Kabul etmek gerekir ki Avrupa projesine ivme kazandırmak öyle söylendiği kadar kolay değil. Temel ölçütleri tümüyle karşılamadığı halde birçok ülkenin siyasi mülahazalarla tam üye yapıldığı bir Birlik’te bütünleşmeyi daha da derinleştirmek teknik olarak çok zor olduğu gibi, bazı üye ülkelerin izlediği egemenlikçi politikalar bunu imkânsız da kılıyor. Fransa ve Almanya gibi AB’nin iki motor ülkesinde bu yılki seçimlerin bile bu konuda belirsizlik ürettiği ortada. Dolayısıyla bir dönem çok tartışılan “Federal Avrupa” ya da “Avrupa Birleşik Devletleri” projesi artık gündeme gelmiyor.

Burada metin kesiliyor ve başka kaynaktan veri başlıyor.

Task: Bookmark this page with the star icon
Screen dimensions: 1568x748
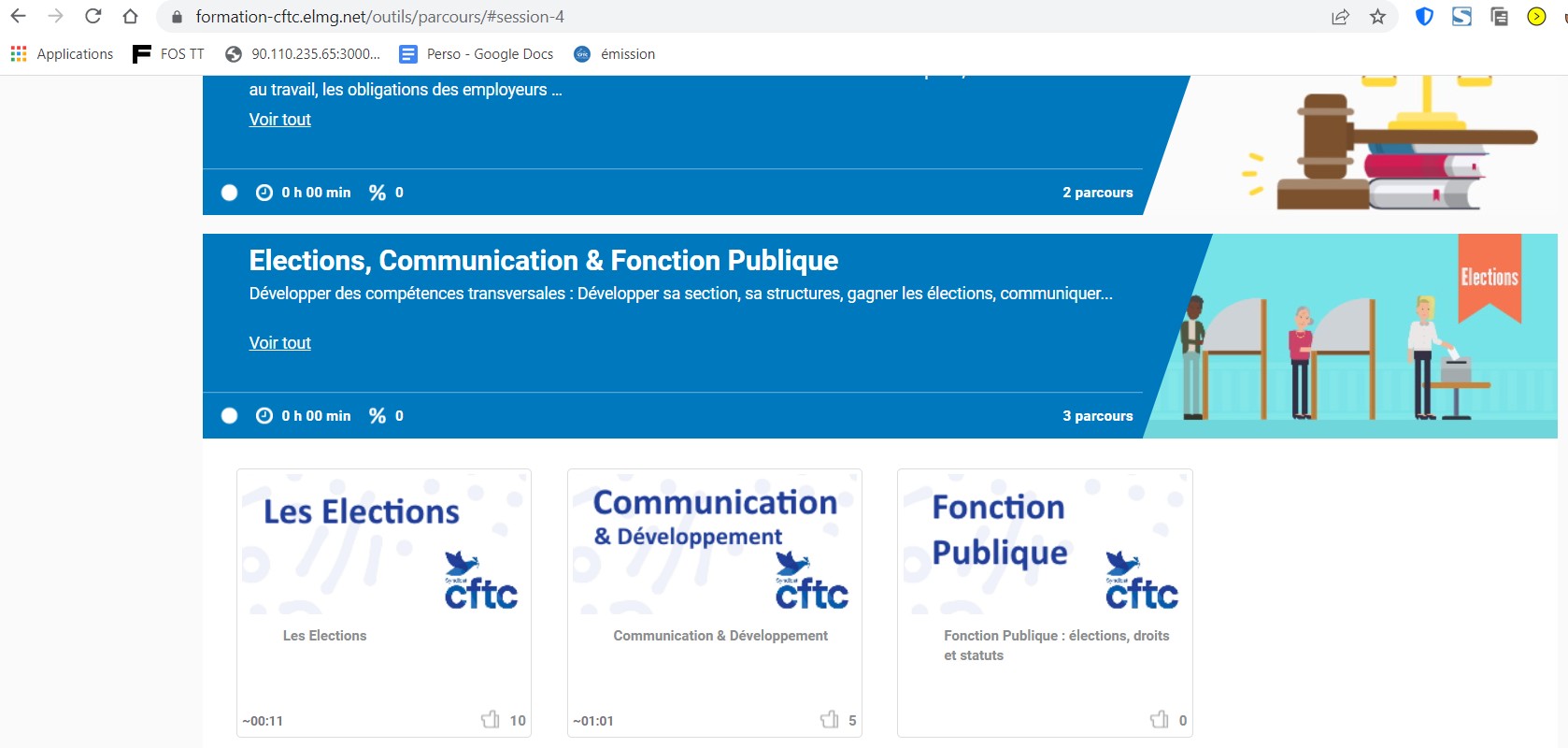Action: (1377, 17)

Bu gerçeğin bilincinde olan Fransa Cumhurbaşkanı François Hollande, Alman Şansölyeri Angela Merkel, İspanya ve İtalya Başbakanları Mariano Rajoy ve Paolo Gentiloni’yi geçen Pazartesi akşamı Versailles ‘da bir çalışma yemeğine davet etti. Hollande medyaya yaptığı açıklamada, “dördümüzün Avrupa’nın geleceğini belirlemesi söz konusu değil ama AB’nin en önemli ülkeleri olarak diğer üyelerle birlikte neler yapabiliriz, konuşacağız” dedi. Hollande, bir soru üzerine de “birlik, bir örneklik (uniformité) değildir” diyerek, yemekte “çok vitesli ya da değişik geometrili Avrupa” seçeneklerinin ele alınacağı sinyalini vermiş oldu.

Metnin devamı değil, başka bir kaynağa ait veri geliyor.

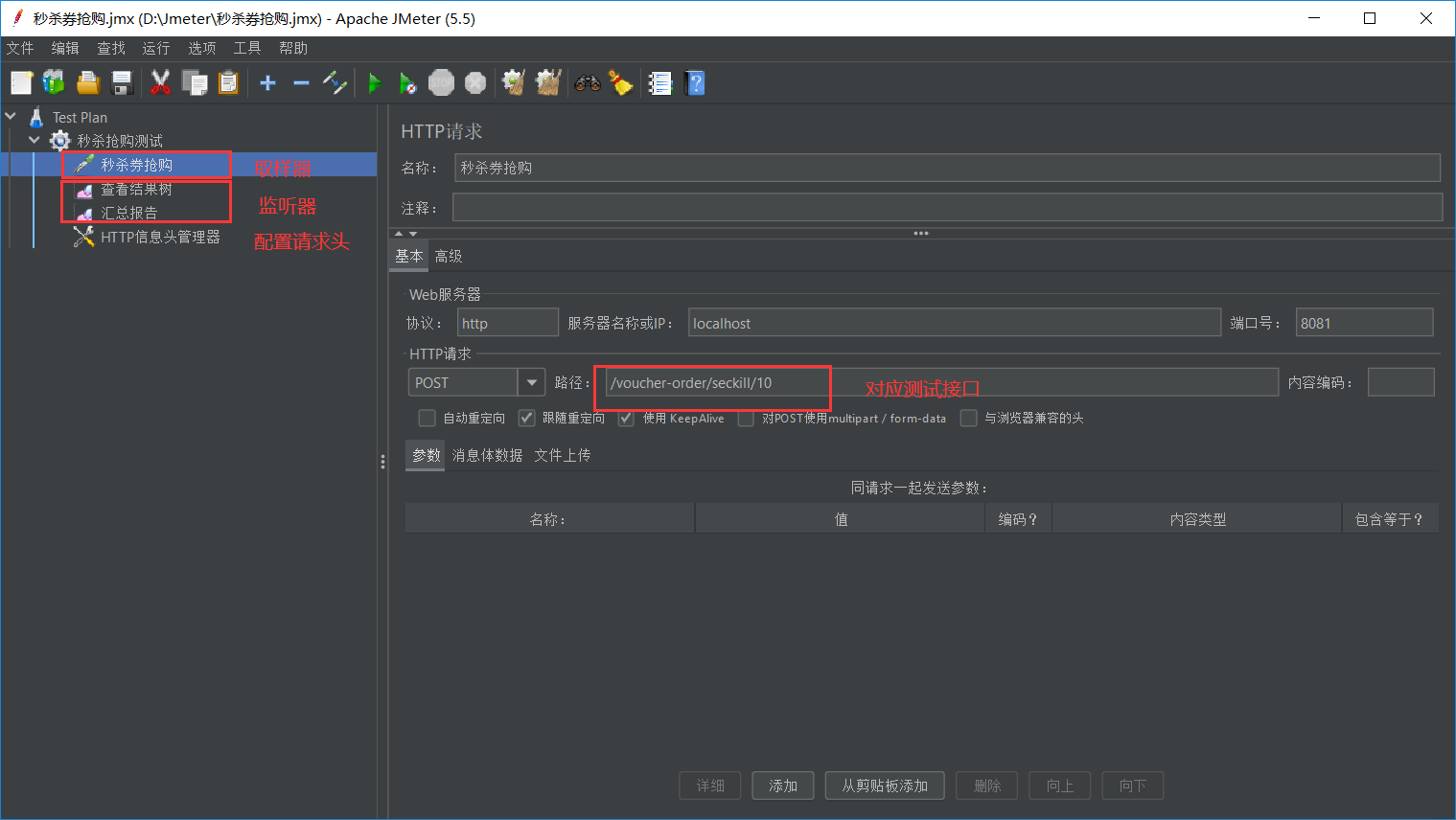Collapse the 秒杀抢购测试 thread group node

Bu aslında çok şaşırtıcı bir gelişme değil. Le Journal du Dimanche’da konuyla ilgili olarak “Avrupa Birleşik Devletleri (projesi) gömüldü (Les Etats-Unis d’Europe sont enterrés) başlığıyla daha önceki gün bir analiz yayınlanmıştı. Bu analizde ekonomik krizi aşamayan ya da egemenlikçi partilerin iktidarda olduğu ülkelerin “daha derin bir bütünleşme” arzu eden çekirdek üyeleri frenlememesi gerektiği vurgulanıyordu. Gazeteye göre, Roma Zirvesi’nden sonra “iki ya da daha çok vitesli Avrupa” projesinin artık hayata geçmesi söz konusuydu.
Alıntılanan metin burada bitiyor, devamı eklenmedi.